(WHAT TO PRODUCE): Print exactly the lines starting at the one that contains "42 (708, 1375)" and ending at the last line of the listing below.

# # # # #

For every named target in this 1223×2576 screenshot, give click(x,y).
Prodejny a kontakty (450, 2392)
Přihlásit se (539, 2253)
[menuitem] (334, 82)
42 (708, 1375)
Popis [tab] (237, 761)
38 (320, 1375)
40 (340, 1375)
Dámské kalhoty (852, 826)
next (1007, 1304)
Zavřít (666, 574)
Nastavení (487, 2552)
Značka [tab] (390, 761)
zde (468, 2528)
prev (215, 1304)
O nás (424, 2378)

# # # # #

(ANSWER TO THIS TASK):
42 (708, 1375)
Popis [tab] (237, 761)
38 (320, 1375)
40 (340, 1375)
Dámské kalhoty (852, 826)
next (1007, 1304)
Zavřít (666, 574)
Nastavení (487, 2552)
Značka [tab] (390, 761)
zde (468, 2528)
prev (215, 1304)
O nás (424, 2378)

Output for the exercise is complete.